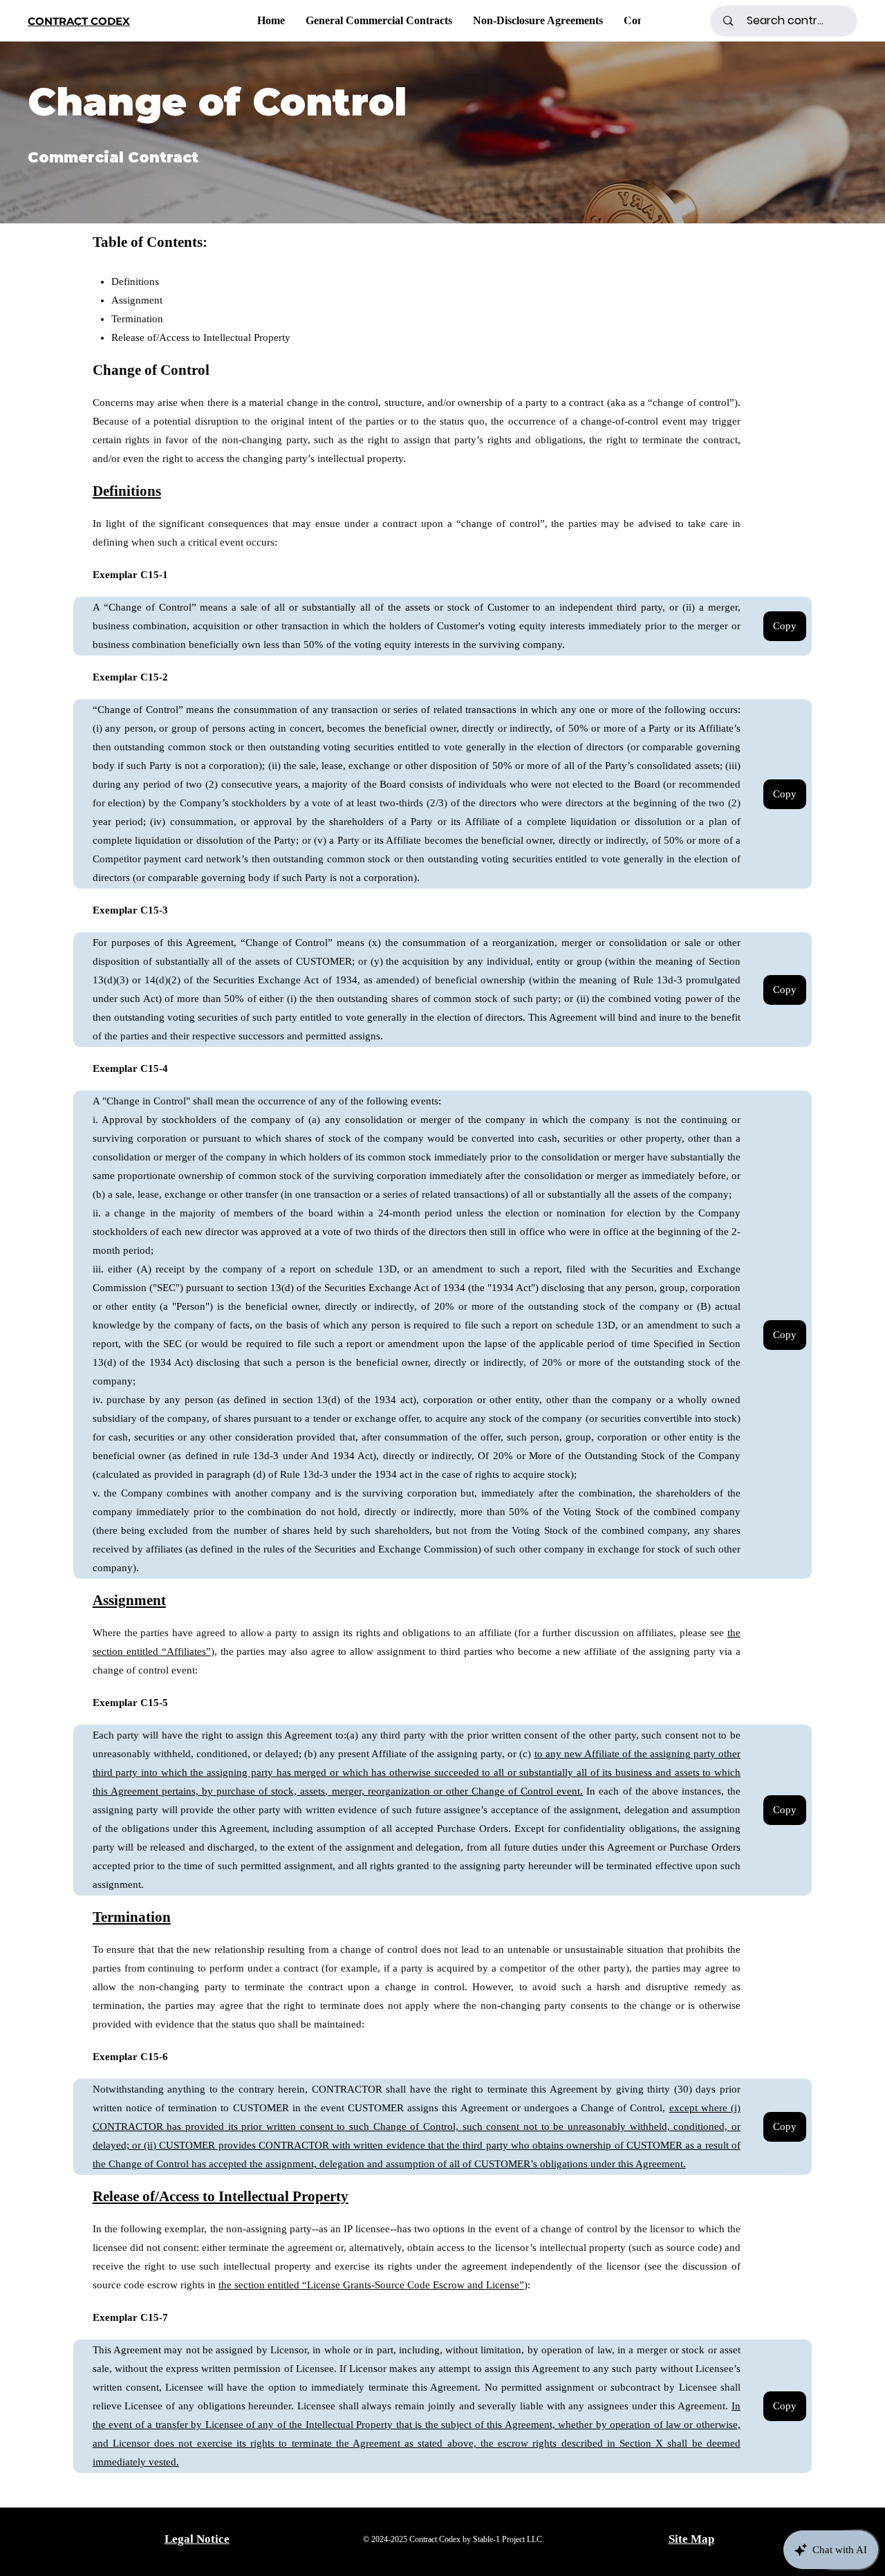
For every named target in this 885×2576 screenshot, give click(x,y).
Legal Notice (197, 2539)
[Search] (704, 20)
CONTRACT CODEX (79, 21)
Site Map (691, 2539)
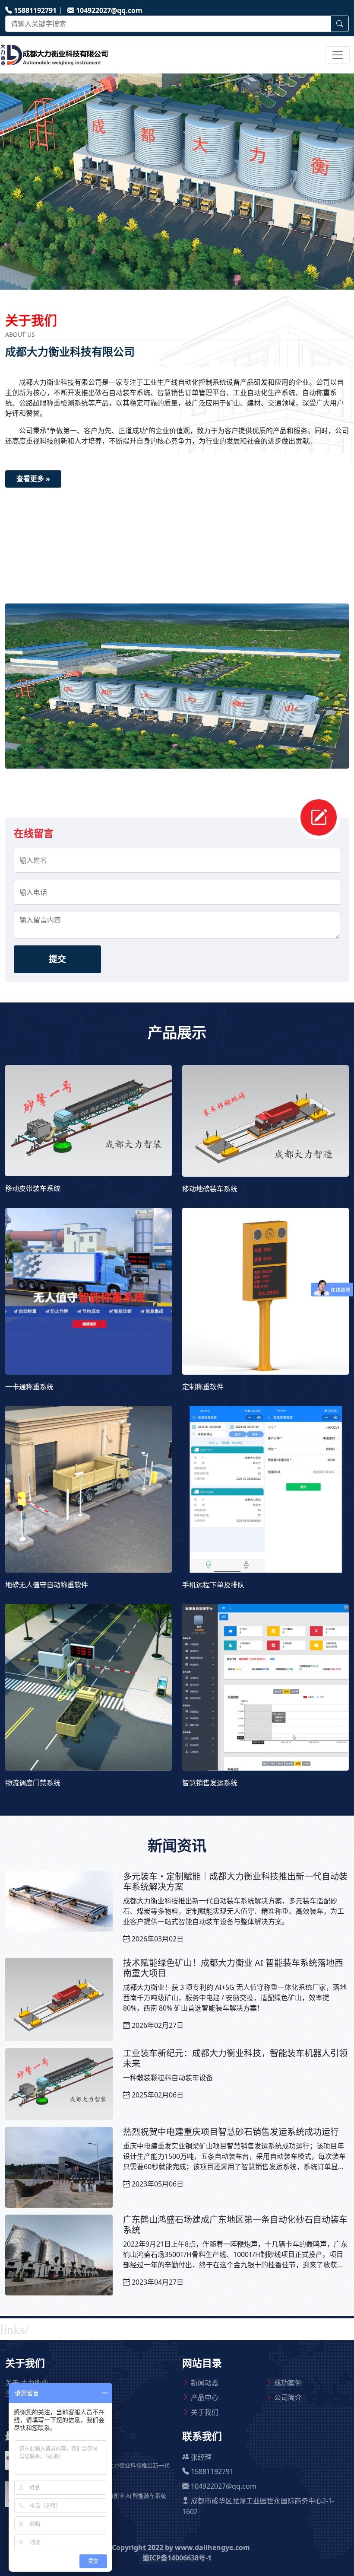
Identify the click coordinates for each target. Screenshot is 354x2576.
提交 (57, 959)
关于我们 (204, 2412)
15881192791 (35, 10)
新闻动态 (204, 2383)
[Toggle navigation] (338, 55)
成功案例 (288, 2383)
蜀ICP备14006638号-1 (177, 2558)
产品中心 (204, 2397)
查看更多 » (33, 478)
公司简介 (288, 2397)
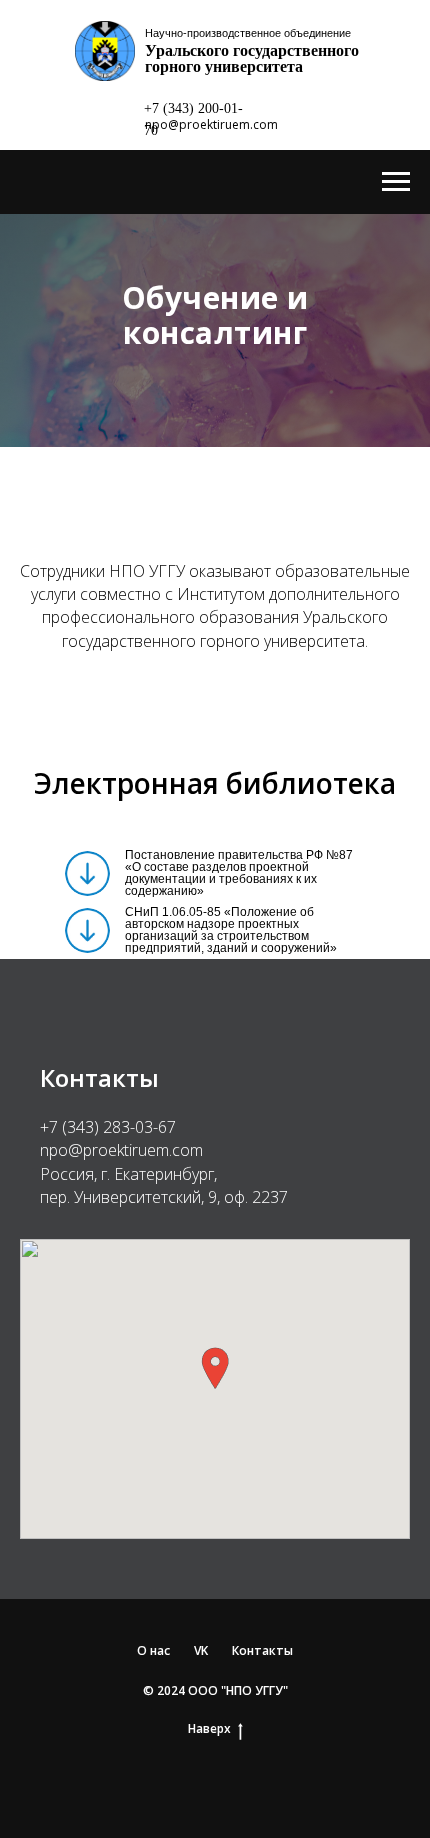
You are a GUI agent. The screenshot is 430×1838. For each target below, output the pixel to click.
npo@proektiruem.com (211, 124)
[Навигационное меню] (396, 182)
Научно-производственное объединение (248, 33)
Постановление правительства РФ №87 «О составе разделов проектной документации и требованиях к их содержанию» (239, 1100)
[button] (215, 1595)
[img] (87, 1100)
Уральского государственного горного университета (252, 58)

• [WHAT THIS TASK INVOLVES] The required answer is every line from the one containing "15881192791 (35, 10)" through the last line of the entries, restated word for word and with no pictures.

• [SOLUTION BELOW]
15881192791 (35, 10)
新闻动态 (204, 2383)
[Toggle navigation] (338, 55)
成功案例 (288, 2383)
蜀ICP备14006638号-1 (177, 2558)
产品中心 (204, 2397)
查看更多 » (33, 478)
公司简介 (288, 2397)
You are a GUI agent. The screenshot is 430×1838. For each target below, output the pixel to click.
npo@proektiruem.com (211, 124)
[Навигационное меню] (396, 182)
Научно-производственное объединение (248, 33)
Постановление правительства РФ №87 «О составе разделов проектной документации и требованиях к их содержанию» (239, 1100)
[button] (215, 1595)
[img] (87, 1100)
Уральского государственного горного университета (252, 58)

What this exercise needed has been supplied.